The tests came back and confirmed that Teresa had acute myeloid leukaemia. It was a Friday, and so she was then sent home for the weekend. She was asked to return on Monday, the 18th of July; her daughter’s birthday.

“That Monday, my family went out for breakfast, and we ate together. It was this really special day, because it prepared us as a family for the next five months of treatment.”

The treatment was harrowing, but Teresa got through it, and was back at work within months. She was even well enough to travel to London and Paris.

But by the following year, Teresa’s health took a downturn. She started to feel unwell just before her 50th birthday. She had relapsed.

“I actually forgot that they had been testing me for months before I found out. I read that in my notes.”

Perhaps this was another memory that has blurred.

“Finding out I had relapsed was devastating. I didn’t have this reaction the first time, I just went straight into survival mode. But, this time I felt deep pain.”

Teresa’s daughter had planned to visit her in hospital, but as a student with a part-time job, she couldn’t afford it. This is when Teresa’s doctor referred her to LBC.

Teresa met with Sally, the LBC Support Services Coordinator for the Central Region.

“I explained my daughter’s situation to Sally, and she said, ‘We can give her food and parking vouchers to make it easier on her’. She was so grateful for that.”

“And when Nicki joined Sally’s team, Nicki would ring me to check in. I find it hard to reach out, so I really appreciated that.”

Teresa still has a great relationship with Nicki, and she regularly attends her support groups.

Next, Teresa decided that she wanted to make one last special memory before going through her stem cell transplant.

“I went on a short holiday to Hawke’s Bay with my son and husband. It was a special time for us to enjoy nature together, and to have a few days’ reprieve from treatment.”

Teresa walked up Te Mata Peak, and she enjoyed a swim at Waihi Beach. She remembers watching her son playing in the sand, and contemplating how grateful she was for her family.

Soon, her gratitude would deepen.

“If there could ever be a closer bond than what you already have with a sister…it’s receiving her stem cells. My sister was nervous about the transplant…but she’s the bravest in my family. She’s got guts. She didn’t even bat an eyelid about it.”

“It makes me emotional.
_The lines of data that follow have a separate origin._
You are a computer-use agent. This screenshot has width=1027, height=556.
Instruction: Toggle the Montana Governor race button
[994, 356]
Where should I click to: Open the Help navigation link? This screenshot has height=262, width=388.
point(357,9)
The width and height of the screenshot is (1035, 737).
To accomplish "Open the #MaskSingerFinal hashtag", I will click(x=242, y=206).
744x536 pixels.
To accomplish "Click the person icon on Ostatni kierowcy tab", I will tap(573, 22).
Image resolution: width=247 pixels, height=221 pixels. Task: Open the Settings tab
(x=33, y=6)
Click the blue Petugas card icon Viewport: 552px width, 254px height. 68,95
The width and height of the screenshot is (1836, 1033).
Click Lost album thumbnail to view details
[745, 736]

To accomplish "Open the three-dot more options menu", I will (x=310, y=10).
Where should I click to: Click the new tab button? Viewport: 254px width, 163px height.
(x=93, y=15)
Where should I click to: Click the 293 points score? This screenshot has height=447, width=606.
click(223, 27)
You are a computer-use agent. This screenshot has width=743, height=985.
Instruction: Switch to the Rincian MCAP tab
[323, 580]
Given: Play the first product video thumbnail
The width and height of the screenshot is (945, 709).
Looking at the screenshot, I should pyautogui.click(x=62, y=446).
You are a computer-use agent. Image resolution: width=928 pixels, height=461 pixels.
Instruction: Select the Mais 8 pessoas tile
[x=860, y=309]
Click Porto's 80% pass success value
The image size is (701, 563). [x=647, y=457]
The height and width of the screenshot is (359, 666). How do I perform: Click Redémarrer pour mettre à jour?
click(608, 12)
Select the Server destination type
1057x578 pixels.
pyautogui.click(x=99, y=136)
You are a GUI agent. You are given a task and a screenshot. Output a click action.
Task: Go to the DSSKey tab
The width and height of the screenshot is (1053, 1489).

She gave me life.”

This experience also taught her the value of keeping the right people in her circle.

“I didn’t have the headspace for anyone who couldn’t take me as I was. There was no ‘being brave’ this time. I knew how sick I could get and the humility one needs to have because you lose so much dignity in hospital with what your body is going through.”

“Only certain people can cope with that. People who love you.”

This is one of the lessons that Teresa has learned, now that she has fully recovered. But her biggest takeaway is this:

“I will never again take for granted the little things. It’s the taste of food, the hugs from your kids, and the conversations I had with people along the way – other cancer patients, doctors, nurses and of course friends and family.”

“It’s going down and watching the ocean. At every stage of my treatment, those were the things that had the most impact on me.”


Fast Facts: Stem cell transplant

  • There are 2 types of transplants – Autologous (using own stem cells) and Allogeneic (using a donor’s stem cells)
  • For an Allo transplant, people have to travel to either Auckland, Christchurch or Wellington hospitals.